La microcirculation : une cause possible de l'hypertension artérielle
L'étude a été menée chez des patients traités pour un cancer du côlon recevant un traitement anti-angiogénique
Bernard Lévy, directeur de l'Unité Inserm 689 (- Centre de recherche cardiovasculaire Inserm Lariboisière -) et ses collaborateurs de l'Hôpital Avicenne à Bobigny (Pr. Mourad et Dr des Guetz) viennent, grâce à une approche de recherche originale, de faire une avancée dans la compréhension de la physiopathologie de l'hypertension artérielle. C'est effectivement en étudiant les effets secondaires d'un traitement contre le cancer du côlon, que les chercheurs ont mis en évidence l'impact de la microcirculation sur l'hypertension. Ces travaux sont publiés dans les Annals of Oncology
Chez les patients atteints d'hypertension artérielle, on a constaté depuis longtemps une diminution de la densité des microvaisseaux (artérioles et capillaires) qui assurent la perfusion des différents organes. Cette observation est particulièrement importante dans le coeur, le cerveau et les reins, - organes cibles - les plus souvent atteints par les complications de la maladie hypertensive. Bien que la raréfaction de la microcirculation soit maintenant avérée, les scientifiques ignorent s'il s'agit d'une cause ou d'une conséquence de l'hypertension. Des résultats obtenus récemment permettent de porter un nouvel éclairage sur ce problème :
De nouveaux médicaments qui s'opposent aux facteurs de croissance vasculaire ont été introduits dans le traitement de certains cancers (côlon, rein). Le principe consiste à asphyxier une tumeur par un médicament qui empêche la croissance et le développement des vaisseaux qui irriguent cette tumeur. Ces médicaments bloquent les effets du principal facteur de croissance vasculaire, le VEGF (vascular endothelial growth factor). Cette nouvelle classe thérapeutique a apporté depuis 4 ans des résultats intéressants et un nouvel espoir dans le traitement des cancers.

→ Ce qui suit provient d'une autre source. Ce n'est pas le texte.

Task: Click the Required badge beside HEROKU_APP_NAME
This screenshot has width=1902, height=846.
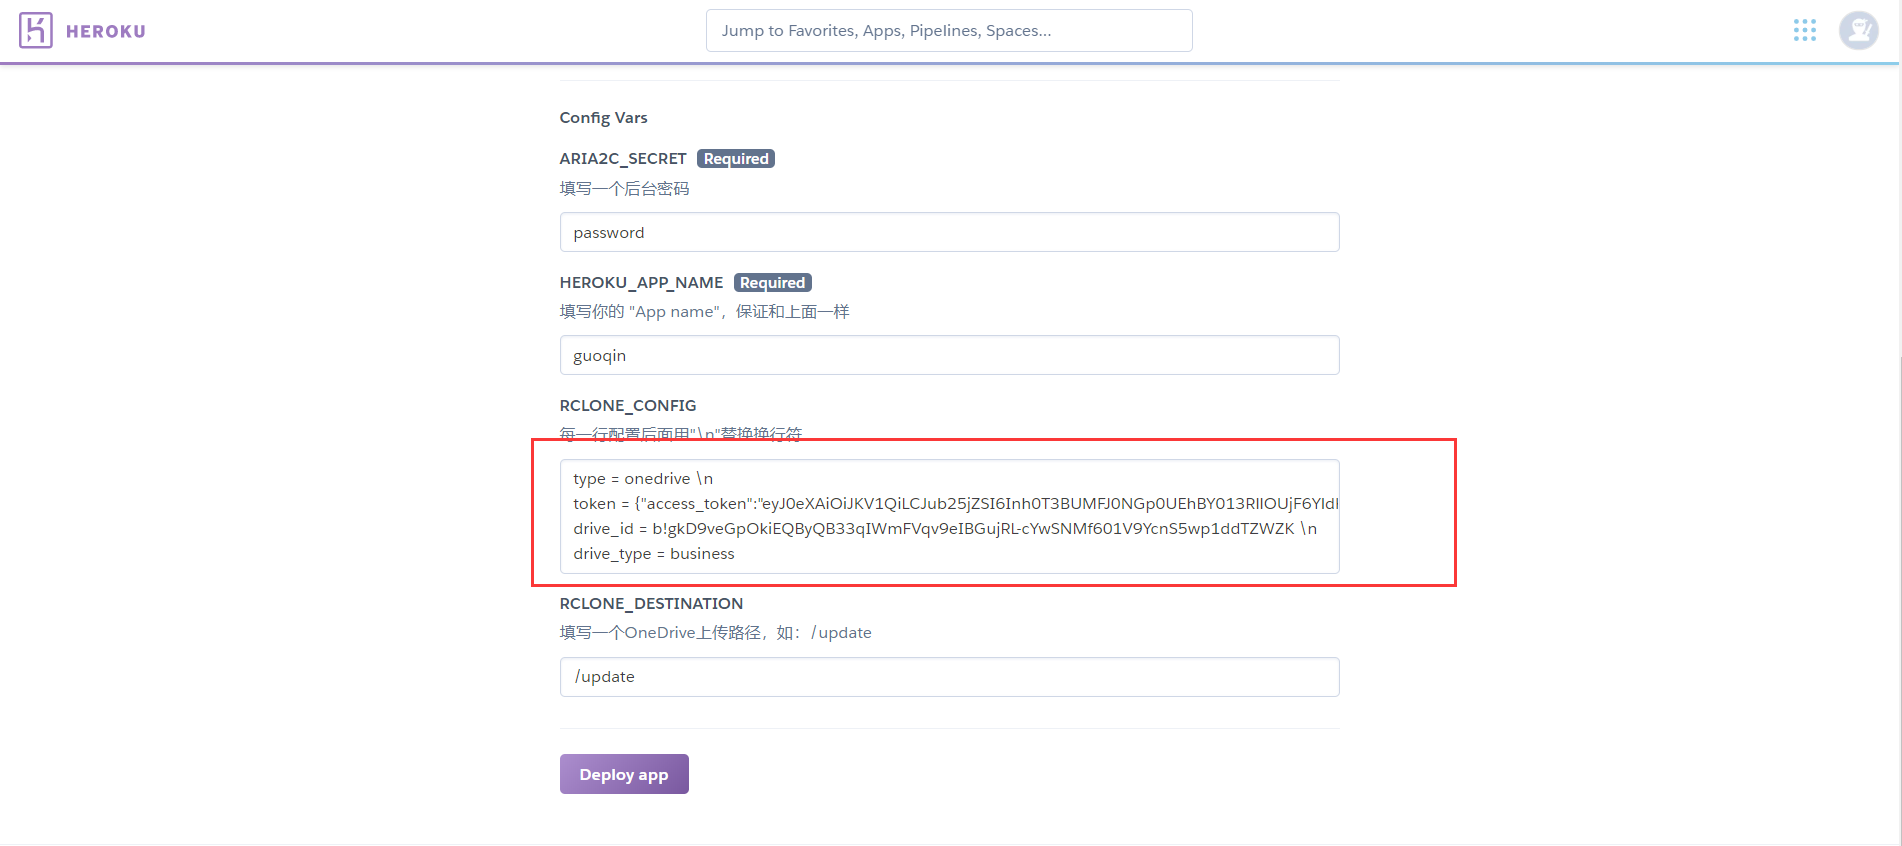Action: (772, 283)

L'évolution et la survie des patients bénéficiant de ces nouveaux traitements dits - antiangiogéniques - sont significativement améliorées. Cependant, on observe chez près d'un malade sur trois une hypertension artérielle qui peut, dans certains cas, obliger à l'arrêt du traitement.
- Nous disposions là d'une occasion unique de vérifier nos travaux menés chez l'animal- explique Bernard Levy. - Sachant que ces traitements entraînent une raréfaction de la microcirculation au niveau de la tumeur, nous avons voulu savoir s'ils pouvaient altérer les microvaisseaux des tissus sains, et donc déclencher l'augmentation de la pression artérielle.
- En rapprochant ces faits cliniques récents et leur expérience sur la microcirculation du patient hypertendu, les chercheurs de l'Inserm ont pu montrer, dans une petite série de patients atteints de cancer du côlon et recevant un traitement anti-angiogenique (bevacizumab), que :
-Tous les patients augmentent leur pression artérielle au cours du traitement ; certains doivent recevoir un traitement supplémentaire contre l'hypertension artérielle, d'autres restent à des niveaux de pression - acceptables - qui reviendront à la normale lorsque le traitement anti-angiogénique sera arrêté.
- On observe au niveau de la peau une diminution du nombre de capillaires qui semble liée à la dose de médicament reçue et à l'augmentation parallèle de la pression artérielle. - Enfin, des anomalies de la fonction endothéliale sont provoquées par le traitement anti-angiogénique et participent à l'augmentation du risque cardiovasculaire. Chez ces patients, la microcirculation semble donc bien être une cause de l'hypertension.
- Au-delà d'une meilleure compréhension et donc d'une meilleure approche thérapeutique des effets secondaires de ces nouveaux traitements du cancer, nos résultats apportent un éclairage nouveau dans la physiopathologie de l'hypertension artérielle et dans la prévention de ses complications - conclut Bernard Levy.
L'hypertension artérielle est le facteur de risque principal des accidents vasculaires cérébraux et des infarctus du myocarde, eux-mêmes première cause de mortalité dans les pays développés mais aussi dans les pays du Sud.